Crônica da Cidade

Crônica da Cidade

por Severino Francisco >> severinofrancisco.df@dabr.com.br
postado em 04/12/2016 00:00
A emenda Frankenstein

Há momentos em que mesmo um repórter distraído percebe que algo grave está acontecendo. Aproveitando a comoção com a tragédia da queda do avião da Chapecoense rumo à Colômbia, suas excelências enroladas com a Operação Lava-Jato articularam, durante a madrugada de quarta-feira, como convém a conspiradores, uma trama para desfigurar completamente o projeto das 10 medidas contra a corrupção, elaborado pelo Ministério Público.

A princípio surgiram pequenas notas nos jornais e nos sites. No entanto, somente aos poucos o país está se dando conta de que os nobres parlamentares engendram um monstrengo jurídico, um Frankenstein legislativo, um verdadeiro AI-5 da impunidade para proteger meliantes.

Suas excelências argumentam que o parlamento é soberano para tomar decisões sobre a vida do país. Sim, mas em termos. Essa soberania não é absoluta, ela deve se ater aos princípios constitucionais. E, no caso, a emenda da meia-noite fere, no mínimo, três princípios: o da probidade administrativa, o do decoro e o da transparência. Sem falar que, implicitamente, faz a apologia do crime, ou pior, do crime sem castigo. É algo que não apenas livra os autores de atos ilícitos contra a investida da Operação Lava-Jato, em face da iminente delação premiada de mais de 80 executivos da Odebrecht, mas também afeta o ordenamento e a rotina cotidiana da justiça.

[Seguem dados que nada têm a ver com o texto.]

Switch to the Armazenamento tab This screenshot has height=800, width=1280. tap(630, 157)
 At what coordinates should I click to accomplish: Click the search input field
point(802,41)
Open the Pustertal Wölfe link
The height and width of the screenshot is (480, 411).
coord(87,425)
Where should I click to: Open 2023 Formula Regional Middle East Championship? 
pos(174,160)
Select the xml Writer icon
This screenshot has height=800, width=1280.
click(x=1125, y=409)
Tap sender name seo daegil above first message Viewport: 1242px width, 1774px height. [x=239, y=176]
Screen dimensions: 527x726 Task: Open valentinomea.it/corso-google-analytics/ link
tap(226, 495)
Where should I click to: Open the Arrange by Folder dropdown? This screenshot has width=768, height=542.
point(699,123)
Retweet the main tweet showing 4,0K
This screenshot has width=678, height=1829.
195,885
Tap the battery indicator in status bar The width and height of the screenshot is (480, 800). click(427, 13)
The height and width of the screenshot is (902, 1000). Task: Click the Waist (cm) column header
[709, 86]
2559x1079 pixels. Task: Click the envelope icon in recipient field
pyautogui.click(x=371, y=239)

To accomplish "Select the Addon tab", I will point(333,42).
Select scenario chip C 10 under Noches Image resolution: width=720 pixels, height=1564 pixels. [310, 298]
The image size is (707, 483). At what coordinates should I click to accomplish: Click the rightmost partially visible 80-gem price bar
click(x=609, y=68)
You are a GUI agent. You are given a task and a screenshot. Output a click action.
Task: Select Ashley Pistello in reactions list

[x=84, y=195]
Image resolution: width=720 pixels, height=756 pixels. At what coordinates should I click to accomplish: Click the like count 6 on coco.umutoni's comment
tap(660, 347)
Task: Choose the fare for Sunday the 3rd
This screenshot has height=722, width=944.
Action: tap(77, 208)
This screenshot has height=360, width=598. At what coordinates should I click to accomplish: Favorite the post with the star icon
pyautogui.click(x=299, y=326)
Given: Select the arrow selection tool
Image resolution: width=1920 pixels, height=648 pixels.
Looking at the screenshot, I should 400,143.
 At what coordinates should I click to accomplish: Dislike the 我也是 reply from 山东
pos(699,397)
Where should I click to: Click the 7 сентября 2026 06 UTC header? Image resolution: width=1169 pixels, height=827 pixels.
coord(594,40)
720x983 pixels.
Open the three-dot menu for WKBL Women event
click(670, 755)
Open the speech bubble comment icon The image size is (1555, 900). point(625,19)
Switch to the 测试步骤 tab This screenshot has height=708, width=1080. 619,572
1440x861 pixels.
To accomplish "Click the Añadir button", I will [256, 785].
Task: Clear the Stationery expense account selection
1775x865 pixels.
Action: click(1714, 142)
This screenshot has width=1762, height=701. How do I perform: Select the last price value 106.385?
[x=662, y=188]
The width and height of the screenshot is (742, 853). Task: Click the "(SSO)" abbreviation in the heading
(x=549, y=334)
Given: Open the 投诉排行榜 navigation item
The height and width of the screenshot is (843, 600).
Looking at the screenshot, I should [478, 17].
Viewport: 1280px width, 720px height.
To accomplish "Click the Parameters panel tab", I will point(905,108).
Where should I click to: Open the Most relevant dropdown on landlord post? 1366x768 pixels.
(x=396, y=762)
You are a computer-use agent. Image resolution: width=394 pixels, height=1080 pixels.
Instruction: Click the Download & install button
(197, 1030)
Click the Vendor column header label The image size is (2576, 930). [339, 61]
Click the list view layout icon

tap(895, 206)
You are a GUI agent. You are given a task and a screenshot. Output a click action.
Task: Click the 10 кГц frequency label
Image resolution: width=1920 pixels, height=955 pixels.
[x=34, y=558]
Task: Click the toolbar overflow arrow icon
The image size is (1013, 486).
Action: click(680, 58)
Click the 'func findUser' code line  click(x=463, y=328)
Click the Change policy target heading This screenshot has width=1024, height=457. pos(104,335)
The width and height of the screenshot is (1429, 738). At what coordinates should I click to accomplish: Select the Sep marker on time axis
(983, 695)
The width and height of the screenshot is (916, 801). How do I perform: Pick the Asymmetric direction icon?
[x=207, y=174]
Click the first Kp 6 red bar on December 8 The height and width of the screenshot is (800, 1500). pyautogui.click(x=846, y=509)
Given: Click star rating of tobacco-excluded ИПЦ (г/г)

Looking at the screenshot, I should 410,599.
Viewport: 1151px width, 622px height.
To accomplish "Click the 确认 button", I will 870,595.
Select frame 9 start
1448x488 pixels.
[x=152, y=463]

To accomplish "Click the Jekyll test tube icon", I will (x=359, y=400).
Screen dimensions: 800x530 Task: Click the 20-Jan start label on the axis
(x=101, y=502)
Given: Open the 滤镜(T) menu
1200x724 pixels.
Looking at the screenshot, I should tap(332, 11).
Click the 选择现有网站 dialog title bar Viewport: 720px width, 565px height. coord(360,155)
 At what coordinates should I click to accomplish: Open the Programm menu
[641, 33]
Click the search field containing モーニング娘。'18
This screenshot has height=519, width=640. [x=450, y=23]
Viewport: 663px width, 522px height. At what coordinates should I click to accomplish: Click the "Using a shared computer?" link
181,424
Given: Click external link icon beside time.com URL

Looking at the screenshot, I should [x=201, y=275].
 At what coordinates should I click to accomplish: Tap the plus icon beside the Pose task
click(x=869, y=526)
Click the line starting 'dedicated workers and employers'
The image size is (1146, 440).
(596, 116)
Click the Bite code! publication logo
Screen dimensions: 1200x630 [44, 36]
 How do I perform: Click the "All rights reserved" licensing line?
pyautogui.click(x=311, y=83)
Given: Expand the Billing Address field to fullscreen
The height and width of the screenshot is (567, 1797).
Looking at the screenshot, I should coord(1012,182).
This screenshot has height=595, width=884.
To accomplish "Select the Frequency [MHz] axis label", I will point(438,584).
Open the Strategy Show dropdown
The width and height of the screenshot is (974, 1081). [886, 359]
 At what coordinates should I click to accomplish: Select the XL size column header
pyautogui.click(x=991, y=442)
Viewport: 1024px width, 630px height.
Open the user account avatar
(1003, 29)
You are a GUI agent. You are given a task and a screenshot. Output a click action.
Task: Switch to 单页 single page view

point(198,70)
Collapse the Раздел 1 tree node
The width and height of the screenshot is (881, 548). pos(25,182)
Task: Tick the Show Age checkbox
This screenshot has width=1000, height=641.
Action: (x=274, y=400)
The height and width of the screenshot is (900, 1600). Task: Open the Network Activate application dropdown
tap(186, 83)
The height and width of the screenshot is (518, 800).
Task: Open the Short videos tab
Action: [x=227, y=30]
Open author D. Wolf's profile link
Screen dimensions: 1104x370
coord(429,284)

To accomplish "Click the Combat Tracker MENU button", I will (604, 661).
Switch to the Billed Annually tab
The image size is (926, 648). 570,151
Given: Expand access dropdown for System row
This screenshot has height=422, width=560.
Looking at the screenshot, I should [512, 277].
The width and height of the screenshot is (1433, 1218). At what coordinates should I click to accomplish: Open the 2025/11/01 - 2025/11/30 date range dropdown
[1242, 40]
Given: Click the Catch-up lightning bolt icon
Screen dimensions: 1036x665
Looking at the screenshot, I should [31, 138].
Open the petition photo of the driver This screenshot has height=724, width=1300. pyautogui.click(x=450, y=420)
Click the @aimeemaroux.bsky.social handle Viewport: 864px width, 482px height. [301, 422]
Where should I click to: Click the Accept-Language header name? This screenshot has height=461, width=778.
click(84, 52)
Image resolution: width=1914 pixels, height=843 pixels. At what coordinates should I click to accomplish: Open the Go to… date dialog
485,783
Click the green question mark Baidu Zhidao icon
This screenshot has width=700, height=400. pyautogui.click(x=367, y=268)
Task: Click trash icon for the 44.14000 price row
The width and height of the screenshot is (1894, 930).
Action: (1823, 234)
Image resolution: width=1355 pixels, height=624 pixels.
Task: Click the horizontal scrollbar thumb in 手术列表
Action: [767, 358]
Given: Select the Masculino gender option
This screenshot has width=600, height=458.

Os detratores da Operação Lava-Jato alegam que a reação do Ministério Público é desmedida e ninguém está acima da lei. Não entenderam a gravidade e a extensão da emenda Frankenstein e seus efeitos cotidianos nos procedimentos da justiça. Em matéria de Natália Lambert, publicada no caderno de Política do Correio, o promotor Thiago Pierobom explica que, por exemplo, se sancionada, a nova lei afetará a luta pelos direitos humanos.

Se uma mulher é agredida pelo marido, o promotor que receber a queixa pensará duas vezes antes de aceitá-la, pois existem casos em que a vítima é a única testemunha do delito e essa circunstância suscita divergências processuais. Se o marido for inocentado, o promotor correrá o risco de ser processado. Isso é um incentivo para que os processos sejam arquivados.

A emenda-Frankenstein pressupõe que os processos só podem ser abertos se houver a certeza absoluta da culpa. Mas a justiça não funciona assim. Primeiro são levantados indícios, é instaurado o processo e o caso passa a ser investigado. O projeto aprovado pela Câmara propõe uma inversão total dos valores, que beneficia os autores de atos ilícitos: os suspeitos e os advogados são investidos de superpoderes. Se um processo for arquivado, a OAB poderá mover uma ação penal contra o promotor ou o juiz.

O STF precisa retificar as aberrações que levam a um desequilíbrio entre os poderes em favor do crime e da impunidade. É óbvio que os juízes cometem erros e delitos, mas isso não pode ser definido em um projeto na calada da madrugada, a toque de caixa, por acusados de crimes graves, que legislam em causa própria. Isso é estratégia dos parlamentos de republiquetas de banana.

Suas excelências estão promovendo uma rebananização do Brasil, para usar a expressão do ex-ministro Joaquim Barbosa. Os nobres deputados desrespeitaram o desejo de 2 milhões e 400 mil pessoas que assinaram o projeto das 10 medidas contra a corrupção. Estão brincando com fogo: já imaginaram o tamanho da encrenca se esses 2 milhões e 400 mil resolvem sair às ruas para protestar?